I sure am glad you’re capable of understanding that and taking a grand view, there.

I’ve seen a lot of movies about King Arthur, but I always picture him as looking like Clive Owen.

Sir Galahad is a blank to me though, even though I enjoyed Richard Gere in the role.

It’s funny what sticks in our heads.

Why, thank you. Every now and then I have a moment of clarity. It usually fades when the sun comes up.

There’s an old Gahan Wilson single-frame cartoon where this old guy is in a library studying by candlelight and surrounded my a desk full of big books. He faces straight at you and says something like, “By Jove, for a moment there it all made sense.”

That sort of thing…

Robbie Coltrane as Samuel Johnson.

Great posts, both of you.

It’s so true that we project our own worldview onto past events and are unaware of our own biases. We’re like fish, who, surrounded by water, don’t know that they’re wet. It’s kind of amazing how that basic fact can stand out when you watch, say, Elizabeth Taylor play Cleopatra, and you remind yourself that once upon a time, that movie didn’t look dated. Some day, people will look at Russel Crowe in Gladiator, and instead of thinking “that looks and feels like ancient Rome”, they’ll think “that looks and feels like the year 2000”.

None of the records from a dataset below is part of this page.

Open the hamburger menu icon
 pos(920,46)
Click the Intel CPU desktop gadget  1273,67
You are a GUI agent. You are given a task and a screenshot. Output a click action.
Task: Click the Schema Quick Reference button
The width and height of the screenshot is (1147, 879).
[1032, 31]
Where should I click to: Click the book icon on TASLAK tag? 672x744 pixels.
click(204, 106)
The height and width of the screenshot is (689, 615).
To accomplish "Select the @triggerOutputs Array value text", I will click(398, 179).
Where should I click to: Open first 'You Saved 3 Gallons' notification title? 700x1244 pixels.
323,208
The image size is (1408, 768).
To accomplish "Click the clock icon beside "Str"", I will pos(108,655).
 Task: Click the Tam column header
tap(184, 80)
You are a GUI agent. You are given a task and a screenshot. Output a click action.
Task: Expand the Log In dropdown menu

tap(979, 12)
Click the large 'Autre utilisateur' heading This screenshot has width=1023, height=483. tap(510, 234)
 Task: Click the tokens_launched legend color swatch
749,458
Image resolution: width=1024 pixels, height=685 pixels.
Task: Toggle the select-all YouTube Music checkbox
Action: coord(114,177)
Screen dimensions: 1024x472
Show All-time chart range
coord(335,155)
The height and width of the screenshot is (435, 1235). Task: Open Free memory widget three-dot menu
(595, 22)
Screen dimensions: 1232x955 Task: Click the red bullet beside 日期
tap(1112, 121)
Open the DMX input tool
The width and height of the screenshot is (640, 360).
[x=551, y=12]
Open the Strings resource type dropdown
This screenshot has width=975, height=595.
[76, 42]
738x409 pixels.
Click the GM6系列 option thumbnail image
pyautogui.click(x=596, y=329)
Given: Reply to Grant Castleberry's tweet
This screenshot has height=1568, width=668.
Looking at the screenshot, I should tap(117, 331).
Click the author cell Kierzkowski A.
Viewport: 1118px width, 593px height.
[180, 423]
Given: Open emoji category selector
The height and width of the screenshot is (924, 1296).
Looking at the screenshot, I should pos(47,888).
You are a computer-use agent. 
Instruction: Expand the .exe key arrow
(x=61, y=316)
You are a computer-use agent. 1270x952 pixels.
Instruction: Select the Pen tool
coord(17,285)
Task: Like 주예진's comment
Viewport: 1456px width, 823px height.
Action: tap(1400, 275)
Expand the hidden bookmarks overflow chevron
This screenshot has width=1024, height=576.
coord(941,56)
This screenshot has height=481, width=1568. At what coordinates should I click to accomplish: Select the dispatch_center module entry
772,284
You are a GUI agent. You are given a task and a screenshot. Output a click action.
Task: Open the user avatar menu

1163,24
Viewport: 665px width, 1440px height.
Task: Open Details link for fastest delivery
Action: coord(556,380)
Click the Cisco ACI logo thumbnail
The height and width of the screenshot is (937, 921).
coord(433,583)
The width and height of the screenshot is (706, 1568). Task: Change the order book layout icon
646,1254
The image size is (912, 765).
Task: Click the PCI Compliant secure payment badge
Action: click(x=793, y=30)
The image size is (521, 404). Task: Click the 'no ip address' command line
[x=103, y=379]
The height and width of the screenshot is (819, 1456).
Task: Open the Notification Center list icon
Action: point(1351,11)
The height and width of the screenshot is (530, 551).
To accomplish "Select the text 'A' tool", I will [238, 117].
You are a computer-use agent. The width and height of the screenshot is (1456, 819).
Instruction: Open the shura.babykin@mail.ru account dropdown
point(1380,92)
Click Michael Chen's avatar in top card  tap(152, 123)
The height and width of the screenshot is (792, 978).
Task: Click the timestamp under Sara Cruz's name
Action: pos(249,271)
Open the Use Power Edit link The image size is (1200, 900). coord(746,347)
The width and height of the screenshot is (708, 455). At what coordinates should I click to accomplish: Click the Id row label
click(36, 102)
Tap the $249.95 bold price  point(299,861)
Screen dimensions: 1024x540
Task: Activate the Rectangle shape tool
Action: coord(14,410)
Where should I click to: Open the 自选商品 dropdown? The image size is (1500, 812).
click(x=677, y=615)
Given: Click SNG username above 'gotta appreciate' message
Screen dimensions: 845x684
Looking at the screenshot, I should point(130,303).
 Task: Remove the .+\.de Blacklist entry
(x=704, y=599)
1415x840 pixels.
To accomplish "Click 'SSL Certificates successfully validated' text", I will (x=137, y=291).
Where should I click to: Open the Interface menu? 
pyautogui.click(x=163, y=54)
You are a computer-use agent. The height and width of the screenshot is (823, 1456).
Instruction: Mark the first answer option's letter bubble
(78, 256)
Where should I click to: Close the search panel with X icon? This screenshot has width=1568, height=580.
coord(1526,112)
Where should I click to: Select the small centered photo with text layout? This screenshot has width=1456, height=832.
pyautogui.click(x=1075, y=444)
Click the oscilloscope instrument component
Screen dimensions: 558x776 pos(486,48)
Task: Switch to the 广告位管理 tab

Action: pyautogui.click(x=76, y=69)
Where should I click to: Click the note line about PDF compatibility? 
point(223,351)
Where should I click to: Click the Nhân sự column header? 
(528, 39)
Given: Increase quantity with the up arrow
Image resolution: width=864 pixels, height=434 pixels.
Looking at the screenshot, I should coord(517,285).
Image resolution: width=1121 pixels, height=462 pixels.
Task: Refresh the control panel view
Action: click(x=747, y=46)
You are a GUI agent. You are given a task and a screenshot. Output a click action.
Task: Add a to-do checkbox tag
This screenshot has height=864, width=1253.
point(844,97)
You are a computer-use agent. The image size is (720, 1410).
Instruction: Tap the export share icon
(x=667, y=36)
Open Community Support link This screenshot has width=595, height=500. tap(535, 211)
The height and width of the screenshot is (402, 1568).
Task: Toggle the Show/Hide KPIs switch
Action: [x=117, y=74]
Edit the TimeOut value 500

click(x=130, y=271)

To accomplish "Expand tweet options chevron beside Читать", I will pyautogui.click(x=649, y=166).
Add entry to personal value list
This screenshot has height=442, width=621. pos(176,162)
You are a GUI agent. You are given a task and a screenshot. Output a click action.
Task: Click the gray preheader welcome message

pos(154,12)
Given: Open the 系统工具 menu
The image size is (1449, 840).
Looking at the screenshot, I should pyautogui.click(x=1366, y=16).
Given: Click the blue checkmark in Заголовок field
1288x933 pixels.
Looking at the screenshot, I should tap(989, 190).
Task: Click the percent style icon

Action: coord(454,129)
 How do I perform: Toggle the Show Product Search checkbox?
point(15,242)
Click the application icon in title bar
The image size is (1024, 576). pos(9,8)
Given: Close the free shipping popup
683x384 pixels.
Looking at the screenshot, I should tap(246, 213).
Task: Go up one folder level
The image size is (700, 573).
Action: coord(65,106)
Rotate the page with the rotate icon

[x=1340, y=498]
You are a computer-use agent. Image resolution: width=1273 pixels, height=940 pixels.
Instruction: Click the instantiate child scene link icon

It’s a great point, too, that this also applies to any scholarly article. For instance, we can now see that at around the time of Caesar, there’s something of a cultural revolution going on among the younger generation in Rome. You have a crowd of youngsters who reject their parents’ values, wear goatees and dress provocatively, and who are sexually liberated and live for the moment. They write raunchy poetry and give the finger to the establishment. We can compare this to the beatniks, the hippies or the punks. For us, this kind of thing is obvious, and it’s certainly the kind of thing we might expect to see in a society where old values are breaking down and there is a time of crisis. We also identify with it. The thing is, though, that only since after the Roaring Twenties did historians really begin to have something to compare this to. Earlier historians, or more conservative historians, might not notice it at all, or write it off as “decline”, “hedonism” or “immorality”.

(Later, of course, there’s the backlash. For instance, Augustus tries to legislate sexual morality. But anyway.)

Then, a hundred years from now, new historians will look at the era and say “boy, how did the historians of the early 21th century not see trend X”, or “how were they so wrong about trend Y, which obviously looks like our trend Z”?

There’s also the matter of how, as time goes by, the glory remains, but the mass murder seems to fade. How different is an Alexander or Caesar really from a Hitler?

Also, how the history is written by winners. And by a small upper class of an in-group, and never the women, the slaves, the poor and the foreigners. Etc.

At the same time, though, having said all that (because I don’t know when to shut up), human nature doesn’t seem to change. Reading history, I’m always struck by the two opposite realizations of “wow, these people are very different from us and live in an alien world”, and “wow, these people are really very much like us, and I recognize this”.

Due to my not being particularly British yet having watched a lot of Doctor Who, Ian McNeice is who I see when someone says “Churchill.”